[WORK TO BE COMPLETED] Some entries follow. Reproduce exactly the lines starting at the one with "Task: Open Adjusting" and stopping after the one with "Given: Click the Up one level arrow".
* * * *
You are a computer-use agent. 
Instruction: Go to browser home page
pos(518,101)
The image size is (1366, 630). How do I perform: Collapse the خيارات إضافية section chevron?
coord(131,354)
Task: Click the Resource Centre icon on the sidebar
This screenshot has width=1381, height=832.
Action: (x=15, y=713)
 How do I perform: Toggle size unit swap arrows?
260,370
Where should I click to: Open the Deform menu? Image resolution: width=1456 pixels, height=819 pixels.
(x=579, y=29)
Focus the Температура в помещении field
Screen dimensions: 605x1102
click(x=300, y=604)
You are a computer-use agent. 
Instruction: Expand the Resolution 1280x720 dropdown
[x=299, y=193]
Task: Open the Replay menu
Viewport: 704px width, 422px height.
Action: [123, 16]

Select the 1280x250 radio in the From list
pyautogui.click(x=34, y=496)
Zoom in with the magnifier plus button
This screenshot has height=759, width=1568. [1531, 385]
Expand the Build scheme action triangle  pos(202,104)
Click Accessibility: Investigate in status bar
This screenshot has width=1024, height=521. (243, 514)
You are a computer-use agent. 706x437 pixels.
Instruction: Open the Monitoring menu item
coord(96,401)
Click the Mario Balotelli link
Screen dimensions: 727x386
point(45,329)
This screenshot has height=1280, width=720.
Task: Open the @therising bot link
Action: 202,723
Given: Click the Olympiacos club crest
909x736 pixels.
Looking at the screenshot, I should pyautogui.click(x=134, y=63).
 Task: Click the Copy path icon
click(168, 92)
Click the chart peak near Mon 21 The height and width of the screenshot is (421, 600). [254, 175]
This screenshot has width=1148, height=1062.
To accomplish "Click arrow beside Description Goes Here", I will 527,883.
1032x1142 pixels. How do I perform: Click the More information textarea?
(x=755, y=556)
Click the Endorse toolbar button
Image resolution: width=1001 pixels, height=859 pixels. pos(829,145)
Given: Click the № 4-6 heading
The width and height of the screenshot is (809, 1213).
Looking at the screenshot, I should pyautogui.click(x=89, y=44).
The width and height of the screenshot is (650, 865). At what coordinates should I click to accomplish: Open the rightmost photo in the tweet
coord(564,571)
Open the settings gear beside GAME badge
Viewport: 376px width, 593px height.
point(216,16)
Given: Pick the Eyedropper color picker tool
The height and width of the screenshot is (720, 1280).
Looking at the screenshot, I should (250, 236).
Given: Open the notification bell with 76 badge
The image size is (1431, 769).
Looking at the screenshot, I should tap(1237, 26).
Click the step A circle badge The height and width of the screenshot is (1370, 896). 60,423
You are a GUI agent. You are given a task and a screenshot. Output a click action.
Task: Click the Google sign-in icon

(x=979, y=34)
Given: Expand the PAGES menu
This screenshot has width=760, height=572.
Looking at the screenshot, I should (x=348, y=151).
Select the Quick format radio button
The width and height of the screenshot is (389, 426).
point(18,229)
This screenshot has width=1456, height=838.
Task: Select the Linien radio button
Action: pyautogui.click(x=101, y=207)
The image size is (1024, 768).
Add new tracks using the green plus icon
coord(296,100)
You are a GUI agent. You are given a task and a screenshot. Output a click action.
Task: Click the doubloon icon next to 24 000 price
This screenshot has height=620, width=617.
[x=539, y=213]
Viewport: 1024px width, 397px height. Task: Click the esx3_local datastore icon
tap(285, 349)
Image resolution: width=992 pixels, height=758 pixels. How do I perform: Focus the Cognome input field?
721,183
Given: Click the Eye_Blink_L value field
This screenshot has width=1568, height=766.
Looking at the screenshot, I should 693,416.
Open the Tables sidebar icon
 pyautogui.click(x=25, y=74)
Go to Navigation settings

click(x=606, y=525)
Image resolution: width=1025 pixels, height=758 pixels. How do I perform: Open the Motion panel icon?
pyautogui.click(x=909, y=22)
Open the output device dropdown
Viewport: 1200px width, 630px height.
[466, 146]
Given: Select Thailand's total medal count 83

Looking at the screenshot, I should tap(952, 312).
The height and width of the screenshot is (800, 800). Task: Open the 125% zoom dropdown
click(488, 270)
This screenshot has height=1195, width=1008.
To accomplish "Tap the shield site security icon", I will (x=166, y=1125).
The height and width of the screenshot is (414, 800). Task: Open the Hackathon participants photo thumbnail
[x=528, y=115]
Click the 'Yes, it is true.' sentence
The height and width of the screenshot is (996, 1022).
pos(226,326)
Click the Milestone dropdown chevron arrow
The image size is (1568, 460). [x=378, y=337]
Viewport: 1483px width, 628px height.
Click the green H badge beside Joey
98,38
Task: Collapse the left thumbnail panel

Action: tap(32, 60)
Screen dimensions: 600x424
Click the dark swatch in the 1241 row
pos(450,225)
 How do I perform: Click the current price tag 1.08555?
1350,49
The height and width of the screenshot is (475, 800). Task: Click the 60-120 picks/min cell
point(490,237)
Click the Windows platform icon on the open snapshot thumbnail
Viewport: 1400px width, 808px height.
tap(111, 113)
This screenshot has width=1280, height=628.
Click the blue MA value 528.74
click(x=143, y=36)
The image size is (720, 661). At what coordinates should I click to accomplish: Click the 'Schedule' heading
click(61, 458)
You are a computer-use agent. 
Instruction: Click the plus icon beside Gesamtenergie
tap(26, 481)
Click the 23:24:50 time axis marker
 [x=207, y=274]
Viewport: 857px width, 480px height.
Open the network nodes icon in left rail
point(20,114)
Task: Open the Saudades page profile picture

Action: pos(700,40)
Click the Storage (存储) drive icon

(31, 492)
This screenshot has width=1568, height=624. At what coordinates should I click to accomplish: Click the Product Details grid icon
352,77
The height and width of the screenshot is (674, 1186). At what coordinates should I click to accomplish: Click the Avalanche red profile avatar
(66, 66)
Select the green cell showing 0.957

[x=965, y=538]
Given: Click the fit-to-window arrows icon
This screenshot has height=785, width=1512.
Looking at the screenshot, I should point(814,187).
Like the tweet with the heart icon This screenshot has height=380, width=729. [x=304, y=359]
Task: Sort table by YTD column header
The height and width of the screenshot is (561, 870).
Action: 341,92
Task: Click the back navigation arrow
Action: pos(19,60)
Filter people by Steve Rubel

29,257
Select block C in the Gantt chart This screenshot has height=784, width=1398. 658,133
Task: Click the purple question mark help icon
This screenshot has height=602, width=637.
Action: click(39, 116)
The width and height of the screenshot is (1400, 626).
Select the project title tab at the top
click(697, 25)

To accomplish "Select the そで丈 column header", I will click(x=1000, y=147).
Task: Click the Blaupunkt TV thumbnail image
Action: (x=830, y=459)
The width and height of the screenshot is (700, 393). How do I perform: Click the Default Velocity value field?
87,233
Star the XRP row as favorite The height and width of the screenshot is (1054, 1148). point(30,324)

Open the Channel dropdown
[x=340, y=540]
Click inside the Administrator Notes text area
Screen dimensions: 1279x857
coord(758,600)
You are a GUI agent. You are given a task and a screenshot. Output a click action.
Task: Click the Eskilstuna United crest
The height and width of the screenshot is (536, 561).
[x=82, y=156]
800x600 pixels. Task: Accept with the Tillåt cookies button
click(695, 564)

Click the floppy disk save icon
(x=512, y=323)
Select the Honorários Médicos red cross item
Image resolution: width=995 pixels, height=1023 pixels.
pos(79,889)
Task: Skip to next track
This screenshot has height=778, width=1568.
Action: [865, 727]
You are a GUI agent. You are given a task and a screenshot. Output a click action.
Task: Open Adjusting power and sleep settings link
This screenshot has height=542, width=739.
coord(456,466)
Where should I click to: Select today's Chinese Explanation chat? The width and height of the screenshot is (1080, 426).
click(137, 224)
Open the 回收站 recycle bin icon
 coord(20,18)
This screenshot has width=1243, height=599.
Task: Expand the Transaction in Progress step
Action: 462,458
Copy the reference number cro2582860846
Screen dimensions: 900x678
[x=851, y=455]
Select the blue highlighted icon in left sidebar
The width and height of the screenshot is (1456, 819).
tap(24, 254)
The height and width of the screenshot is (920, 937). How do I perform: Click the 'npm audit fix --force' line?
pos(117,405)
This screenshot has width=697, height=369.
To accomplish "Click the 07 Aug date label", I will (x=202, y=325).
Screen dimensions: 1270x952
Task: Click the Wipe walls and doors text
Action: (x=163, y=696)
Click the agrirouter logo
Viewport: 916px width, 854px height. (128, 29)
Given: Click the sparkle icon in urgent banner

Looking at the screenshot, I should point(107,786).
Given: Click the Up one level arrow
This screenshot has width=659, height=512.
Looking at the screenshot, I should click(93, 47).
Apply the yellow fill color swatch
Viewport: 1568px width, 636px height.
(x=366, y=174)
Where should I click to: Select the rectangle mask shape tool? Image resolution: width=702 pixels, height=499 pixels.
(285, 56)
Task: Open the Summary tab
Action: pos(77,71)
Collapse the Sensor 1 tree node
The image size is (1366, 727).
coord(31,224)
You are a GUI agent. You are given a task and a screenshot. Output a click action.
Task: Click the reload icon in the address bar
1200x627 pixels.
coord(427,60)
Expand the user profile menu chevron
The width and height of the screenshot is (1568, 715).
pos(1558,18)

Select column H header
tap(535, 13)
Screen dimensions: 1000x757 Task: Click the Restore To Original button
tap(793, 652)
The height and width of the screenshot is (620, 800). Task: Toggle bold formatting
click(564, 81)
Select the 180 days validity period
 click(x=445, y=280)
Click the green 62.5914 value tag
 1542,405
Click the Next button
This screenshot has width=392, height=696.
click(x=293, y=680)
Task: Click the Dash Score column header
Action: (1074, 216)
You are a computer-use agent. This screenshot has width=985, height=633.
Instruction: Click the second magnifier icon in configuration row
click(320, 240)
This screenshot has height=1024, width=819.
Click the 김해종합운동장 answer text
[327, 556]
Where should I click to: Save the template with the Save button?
* * * *
[SOLVED EXERCISE]
Task: Open Adjusting power and sleep settings link
This screenshot has height=542, width=739.
coord(456,466)
Where should I click to: Select today's Chinese Explanation chat? The width and height of the screenshot is (1080, 426).
click(137, 224)
Open the 回收站 recycle bin icon
 coord(20,18)
This screenshot has width=1243, height=599.
Task: Expand the Transaction in Progress step
Action: 462,458
Copy the reference number cro2582860846
Screen dimensions: 900x678
[x=851, y=455]
Select the blue highlighted icon in left sidebar
The width and height of the screenshot is (1456, 819).
tap(24, 254)
The height and width of the screenshot is (920, 937). How do I perform: Click the 'npm audit fix --force' line?
pos(117,405)
This screenshot has width=697, height=369.
To accomplish "Click the 07 Aug date label", I will (x=202, y=325).
Screen dimensions: 1270x952
Task: Click the Wipe walls and doors text
Action: (x=163, y=696)
Click the agrirouter logo
Viewport: 916px width, 854px height. (128, 29)
Given: Click the sparkle icon in urgent banner

Looking at the screenshot, I should point(107,786).
Given: Click the Up one level arrow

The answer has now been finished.